Il profilo di Moro presentato da Mastrogregori è ostico. Sin dalle prime pagine, anzi sin nella premessa, si offre una chiave interpretativa del lavoro svolto – o quantomeno un indirizzo di dove si vuol instradare il lettore. Scelgo due passaggi significativi.

Il primo riguarda la sua tragica fine e l’invito a «non credere troppo alla favola che Moro è stato ucciso perché stava preparando il compromesso storico con i comunisti» (p. 7). Se è più che giusto sottolineare la netta diversità tra la strategia berlingueriana del compromesso storico e quella della terza fase di Moro, non ci si può, tuttavia, neanche accontentare di una lettura che suggerisca che la scelta delle BR di rapire ed uccidere Aldo Moro per “colpire al cuore lo Stato” sia stata accidentale – o dovuta alla semplice ragione che fosse un bersaglio più facile di altri. Che la sua fine abbia a che fare con quel che Moro ha rappresentato politicamente è questione che andrebbe considerata con rigore.

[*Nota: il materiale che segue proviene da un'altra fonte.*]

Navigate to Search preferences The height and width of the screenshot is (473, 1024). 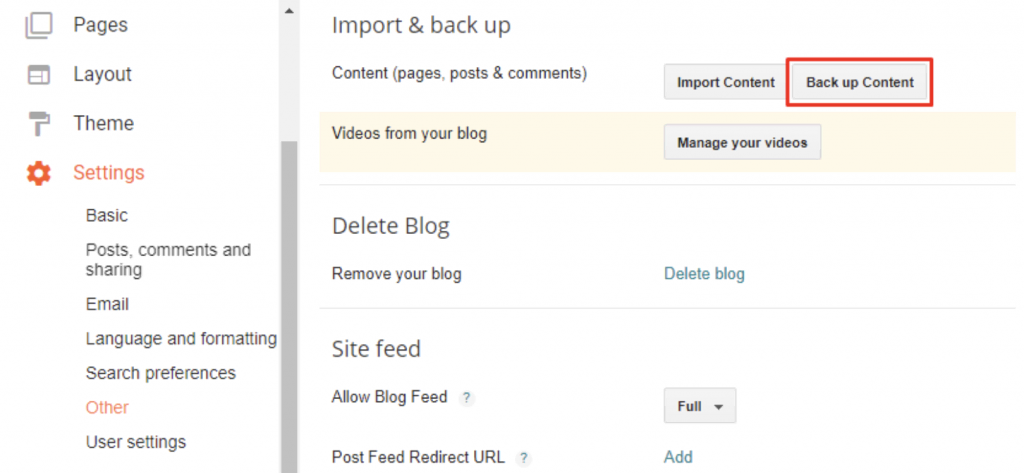tap(160, 373)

Il secondo è l’individuazione nella temperie del Sessantotto della fine di un modello di democrazia dei partiti che porta con sé la «scomparsa del rapporto pedagogico-autoritario» che rappresenterebbe la «matrice culturale del Moro intellettuale-sacerdote» (p. 8).

È questo un punto su cui l’A. insiste molto. Sin nei suoi anni giovanili, nel trapasso dal regime fascista a un avvenire non ancora chiaro, Moro è rappresentato come un giovane “ideologo” senza partito che guarda ad una realtà che deplora «da lontano, deluso e irritato» (p. 61). Da qui si passa improvvisamente a descrivere una carriera politica che appare all’A. fulminea, «enigmatic[a] e paradossale» e che lo porta «stranamente» a ricoprire ruoli di primo piano (p. 62). Arrivati a p. 100 la narrazione biografica è talmente pervasa da una «soffocante atmosfera di intrighi, di risultati inesistenti, di lentissimi movimenti» che l’A. si dice comprensivo del possibile desiderio di fuga del lettore, salvo precisare che no, non si può perché «è in questa stanza chiusa che a Moro è capitato di vivere».

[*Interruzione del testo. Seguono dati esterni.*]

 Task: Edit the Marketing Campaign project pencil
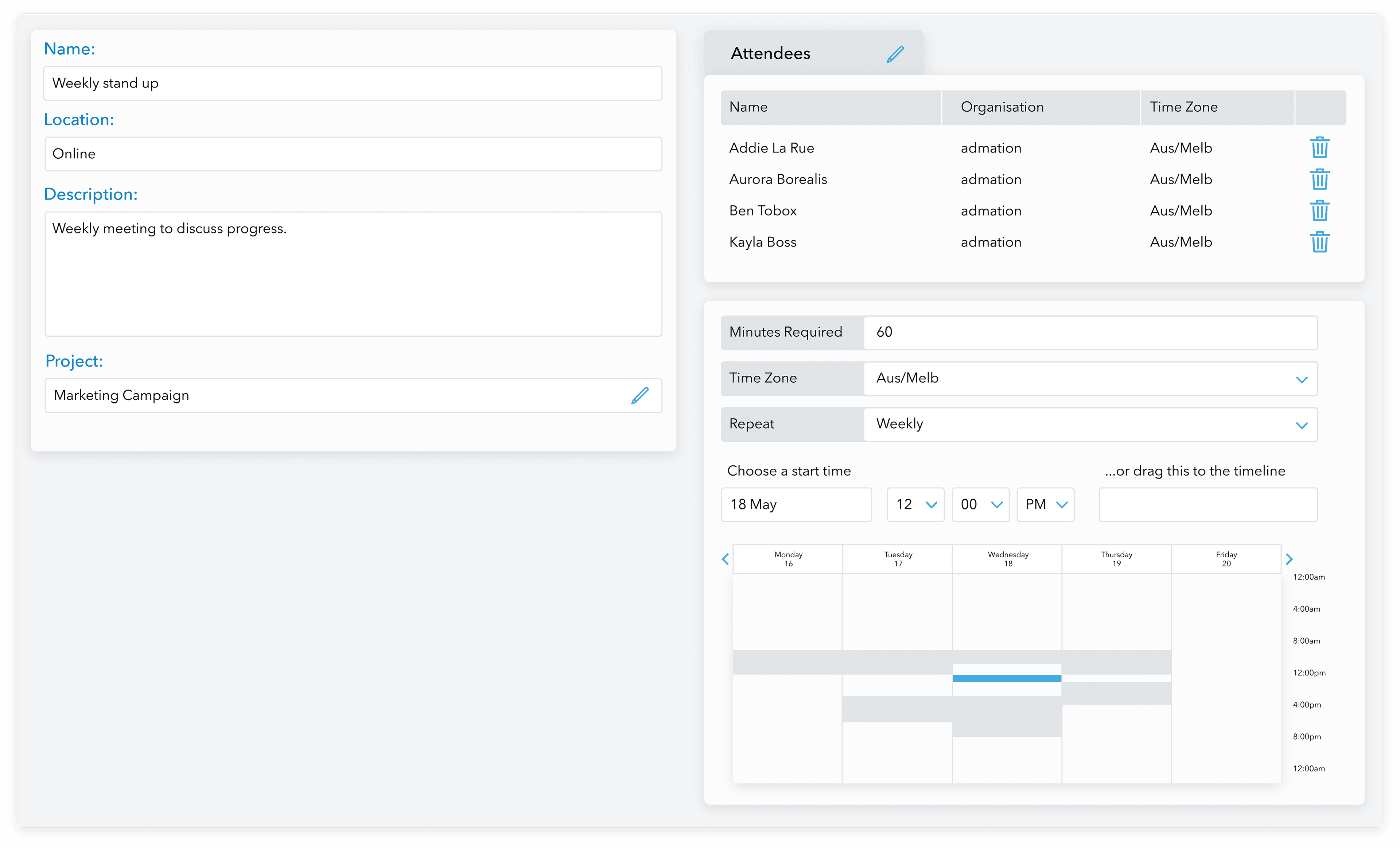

L’insistenza sulla presunta opacità di molti passaggi biografici è rafforzata dalla scelta di aprire il volume con un primo capitolo (pp. 11-30) dedicato al “presidente”, alla sua tragica fine, all’archivio stranamente sparito[3], al «come si diventa influenti», insomma ad una lettura ambigua, allusiva che non dice – perché non si può e non si sa – ma che pure sottintende.

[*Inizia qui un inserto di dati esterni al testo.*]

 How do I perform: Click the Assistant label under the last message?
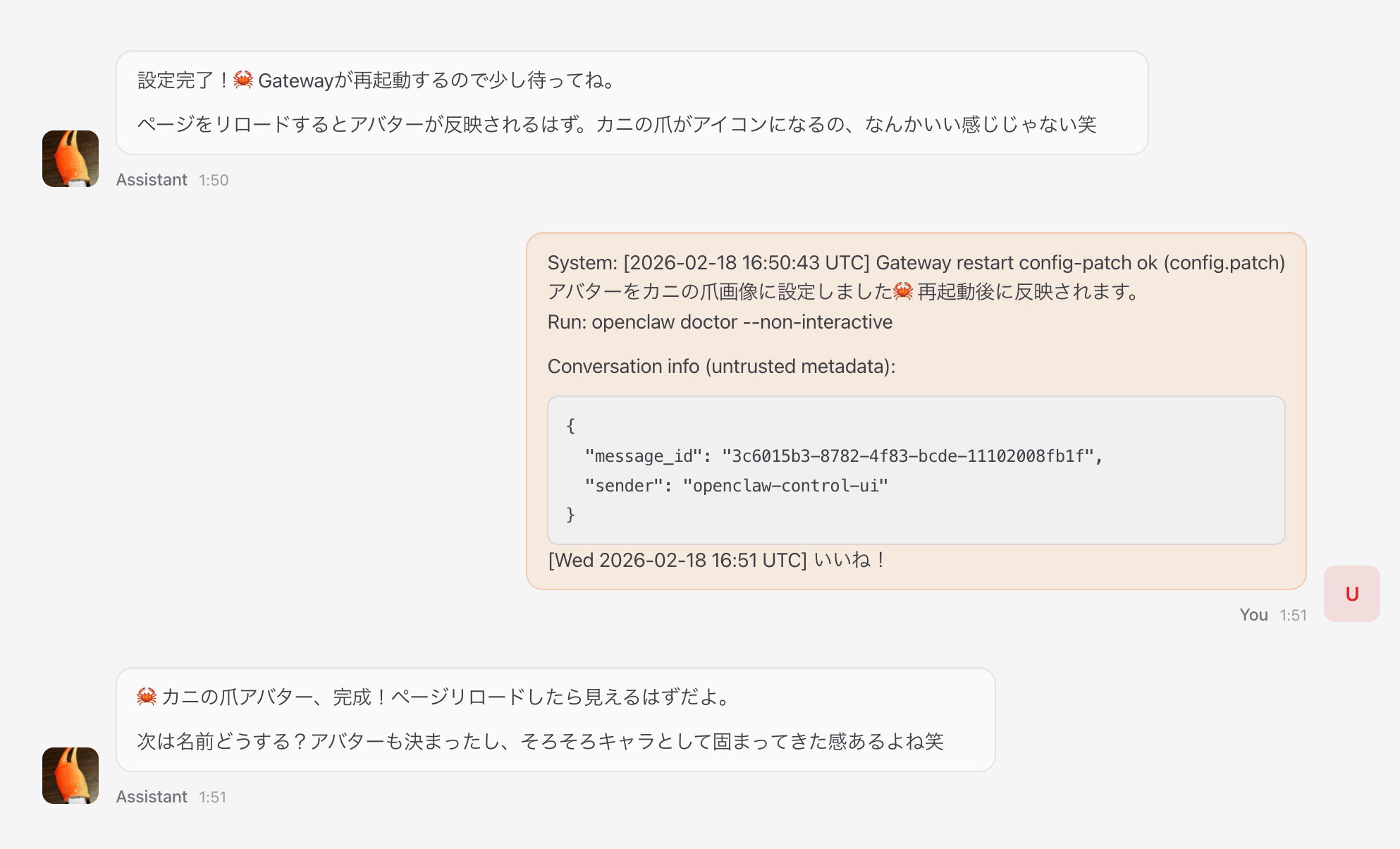(152, 797)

Questo impianto sospettoso, di persistente retro-pensiero, di intrigo nuoce, a mio avviso, al lavoro svolto che pure presenta non banali elementi di interesse. Il libro è frutto di una ricca ricerca d’archivio, con continui tentativi di dare respiro al racconto biografico lavorando sul contesto e ponendosi domande ampie e non scontate. Dalla selezione dei momenti “salienti” della biografia morotea si comprende qual è l’interesse principale dell’A. Colpisce, ad esempio, la marginalità riservata ai lavori costituzionali e all’appartenenza al gruppo dossettiano che pure è stata decisiva per l’apprendistato politico di Moro. Più centrata invece l’attenzione sui ruoli istituzionali, soprattutto, com’è ovvio, di presidente del consiglio e di ministro degli esteri. Su questo versante l’A. si concentra in modo spesso puntuale sulla ricostruzione dei rapporti politici tra il governo, il partito, la presidenza della Repubblica, gli alleati e le opposizioni, senza dimenticare, seppure in modo minore, il referente internazionale statunitense e la dialettica con il mondo cattolico.

La realizzazione della svolta del centrosinistra negli anni Sessanta e l’avvio di una nuova forma di rapporto con il partito comunista negli anni Settanta costituiscono ovviamente i due passaggi fondamentali della biografia morotea e della storia repubblicana. L’interpretazione complessiva che offre l’A. è di un Moro sostanzialmente conservatore, mediatore e manovratore, ma non particolarmente capace (o comunque, meno di quanto generalmente ritenuto) di dare grande respiro strategico alla propria linea politica. In questa direzione, contesta anche la sua capacità di elaborare letture sistemiche adeguate, come nel caso del tornante del Sessantotto[4]. Lo rappresenta, invece, come un abile navigatore a vista, per cui, ad esempio, la stagione della “solidarietà nazionale” più che un tentativo di spostare avanti gli equilibri del paese rappresentò una sorta di «tregua armata» di cui Moro fu il principale «negoziatore» (p. 249).

Ciò non significa, a giudizio dell’A., che mancassero elementi “ideali” nella politica morotea, anzi, per usare le sue parole, nella «cifra storica» della sua azione. Ne intravvede, fondamentalmente, due, peraltro giudicati «incompatibili»: «conservare unito il suo partito, per assicurarne l’egemonia; e allargare le basi del sistema democratico, per renderlo più giusto e più libero con le necessarie graduali riforme» (p. 254). Era questa la sua «missione» (pp. 300-304), ostacolata, aggiunge giustamente l’A., in molti modi e conclusasi «drammaticamente col sequestro e l’assassinio».

 

[1] G. Formigoni, Il rinnovamento della storiografia su Aldo Moro dopo il 2008, in Aldo Moro. Gli anni della “Sapienza” (1963-1978), a cura di A. D’Angelo, M. Toscano, Studium, Roma, 2018, pp. 27-38; P. Acanfora, La storiografia su Aldo Moro e gli archivi dell’Istituto Luigi Sturzo, in Aldo Moro e la storia della Repubblica, a cura di N. Antonetti, il Mulino, Bologna (in via di pubblicazione).

[2] G. Formigoni, Aldo Moro. Lo statista e il suo dramma, il Mulino, Bologna, 2016.

[3] Scrive l’A.: «ci sono molti vuoti, nella documentazione che riguarda il nostro personaggio, che non si sono prodotti per caso, o per l’inevitabile incuria del tempo» (p. 17).

[4] Scrive ancora l’A.: «il tema del rapporto di Moro con il Sessantotto […] andrebbe indagato in molte direzioni, culturali e politiche, superando la constatazione – forse basata su un malinteso – della sua profonda comprensione di quel fenomeno» (p. 354, nota 166).